* TO BE DONE *
Locate every line below that contains the string "list", matching case exactly, and copy each of those lines.

##### MATERIAL PROVIDED #####

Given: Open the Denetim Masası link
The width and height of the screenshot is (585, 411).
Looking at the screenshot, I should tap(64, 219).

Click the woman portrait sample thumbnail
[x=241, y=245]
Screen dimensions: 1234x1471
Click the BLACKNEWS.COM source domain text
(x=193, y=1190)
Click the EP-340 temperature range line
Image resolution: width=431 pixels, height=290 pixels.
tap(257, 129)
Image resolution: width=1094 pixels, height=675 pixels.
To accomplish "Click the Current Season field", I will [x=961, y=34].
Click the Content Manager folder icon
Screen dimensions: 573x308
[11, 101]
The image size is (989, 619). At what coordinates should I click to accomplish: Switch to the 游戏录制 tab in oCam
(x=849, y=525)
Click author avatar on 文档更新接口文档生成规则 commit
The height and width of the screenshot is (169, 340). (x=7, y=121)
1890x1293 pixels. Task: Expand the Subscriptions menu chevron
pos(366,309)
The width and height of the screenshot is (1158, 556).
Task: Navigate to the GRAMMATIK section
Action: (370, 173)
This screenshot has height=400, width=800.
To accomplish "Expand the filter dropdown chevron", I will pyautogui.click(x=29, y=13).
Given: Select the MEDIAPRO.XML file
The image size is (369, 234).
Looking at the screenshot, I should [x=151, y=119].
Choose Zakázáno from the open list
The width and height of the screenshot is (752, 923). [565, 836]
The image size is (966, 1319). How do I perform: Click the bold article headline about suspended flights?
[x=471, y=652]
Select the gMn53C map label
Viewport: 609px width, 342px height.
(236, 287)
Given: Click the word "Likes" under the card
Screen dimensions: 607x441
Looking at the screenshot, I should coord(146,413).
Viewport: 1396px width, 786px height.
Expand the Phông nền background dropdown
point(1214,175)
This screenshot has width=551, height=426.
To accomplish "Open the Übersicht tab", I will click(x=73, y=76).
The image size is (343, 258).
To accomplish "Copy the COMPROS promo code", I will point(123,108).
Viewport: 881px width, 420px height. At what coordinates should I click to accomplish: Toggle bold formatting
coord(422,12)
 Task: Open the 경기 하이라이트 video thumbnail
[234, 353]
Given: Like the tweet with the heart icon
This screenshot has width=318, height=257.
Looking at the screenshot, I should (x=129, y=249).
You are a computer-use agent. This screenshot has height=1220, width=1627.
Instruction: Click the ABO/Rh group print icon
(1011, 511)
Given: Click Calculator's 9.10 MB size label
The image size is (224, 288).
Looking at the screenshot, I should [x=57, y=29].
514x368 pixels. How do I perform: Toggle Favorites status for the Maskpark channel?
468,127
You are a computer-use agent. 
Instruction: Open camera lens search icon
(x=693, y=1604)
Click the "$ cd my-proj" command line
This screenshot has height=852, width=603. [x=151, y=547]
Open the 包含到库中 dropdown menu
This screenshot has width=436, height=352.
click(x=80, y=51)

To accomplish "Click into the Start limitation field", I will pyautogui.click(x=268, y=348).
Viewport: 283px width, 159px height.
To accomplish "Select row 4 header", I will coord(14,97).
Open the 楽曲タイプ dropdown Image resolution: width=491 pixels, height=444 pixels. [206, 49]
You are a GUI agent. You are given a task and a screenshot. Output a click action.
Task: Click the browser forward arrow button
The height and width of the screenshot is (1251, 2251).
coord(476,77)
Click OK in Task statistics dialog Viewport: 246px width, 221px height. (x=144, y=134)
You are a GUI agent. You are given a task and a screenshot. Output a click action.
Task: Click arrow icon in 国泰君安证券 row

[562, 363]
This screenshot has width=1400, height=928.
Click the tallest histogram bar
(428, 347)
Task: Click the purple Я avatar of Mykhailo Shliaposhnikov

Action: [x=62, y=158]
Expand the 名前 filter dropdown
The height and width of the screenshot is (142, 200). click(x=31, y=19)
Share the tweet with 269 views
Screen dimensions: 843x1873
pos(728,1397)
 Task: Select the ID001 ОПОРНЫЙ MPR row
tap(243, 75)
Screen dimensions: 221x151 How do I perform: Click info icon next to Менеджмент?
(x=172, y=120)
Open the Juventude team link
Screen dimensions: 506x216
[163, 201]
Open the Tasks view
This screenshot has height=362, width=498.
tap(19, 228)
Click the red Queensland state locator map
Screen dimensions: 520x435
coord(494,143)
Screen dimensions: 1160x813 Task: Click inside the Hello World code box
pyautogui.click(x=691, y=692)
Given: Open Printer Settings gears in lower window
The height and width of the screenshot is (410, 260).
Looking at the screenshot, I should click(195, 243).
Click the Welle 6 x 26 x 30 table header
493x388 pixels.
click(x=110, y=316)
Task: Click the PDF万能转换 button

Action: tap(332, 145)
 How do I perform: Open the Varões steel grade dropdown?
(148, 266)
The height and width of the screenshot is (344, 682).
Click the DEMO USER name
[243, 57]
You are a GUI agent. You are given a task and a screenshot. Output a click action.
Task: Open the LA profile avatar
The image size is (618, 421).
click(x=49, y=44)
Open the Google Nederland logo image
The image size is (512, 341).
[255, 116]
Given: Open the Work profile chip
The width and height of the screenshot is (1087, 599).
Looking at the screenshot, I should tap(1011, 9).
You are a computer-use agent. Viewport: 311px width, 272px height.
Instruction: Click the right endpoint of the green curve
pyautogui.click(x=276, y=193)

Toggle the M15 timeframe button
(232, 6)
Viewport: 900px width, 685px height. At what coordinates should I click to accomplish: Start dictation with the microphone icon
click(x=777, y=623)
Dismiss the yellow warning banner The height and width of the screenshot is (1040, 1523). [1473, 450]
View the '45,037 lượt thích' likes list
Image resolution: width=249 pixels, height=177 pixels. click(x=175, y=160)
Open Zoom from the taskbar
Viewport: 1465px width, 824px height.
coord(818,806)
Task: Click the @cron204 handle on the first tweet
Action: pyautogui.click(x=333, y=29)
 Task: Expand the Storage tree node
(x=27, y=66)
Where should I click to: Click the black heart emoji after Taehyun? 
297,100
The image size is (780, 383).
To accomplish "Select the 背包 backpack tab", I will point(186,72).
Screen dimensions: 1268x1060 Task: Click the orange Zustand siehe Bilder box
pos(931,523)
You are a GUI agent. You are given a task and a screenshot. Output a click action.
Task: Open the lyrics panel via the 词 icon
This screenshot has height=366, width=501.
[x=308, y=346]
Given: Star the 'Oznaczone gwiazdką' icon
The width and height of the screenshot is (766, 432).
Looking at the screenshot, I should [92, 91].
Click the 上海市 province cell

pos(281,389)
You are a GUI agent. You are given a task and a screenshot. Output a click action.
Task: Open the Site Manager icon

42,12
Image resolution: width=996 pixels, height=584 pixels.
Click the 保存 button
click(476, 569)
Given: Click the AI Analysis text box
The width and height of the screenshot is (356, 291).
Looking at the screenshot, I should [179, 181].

#####

* TASK ANSWER *
Choose Zakázáno from the open list
View the '45,037 lượt thích' likes list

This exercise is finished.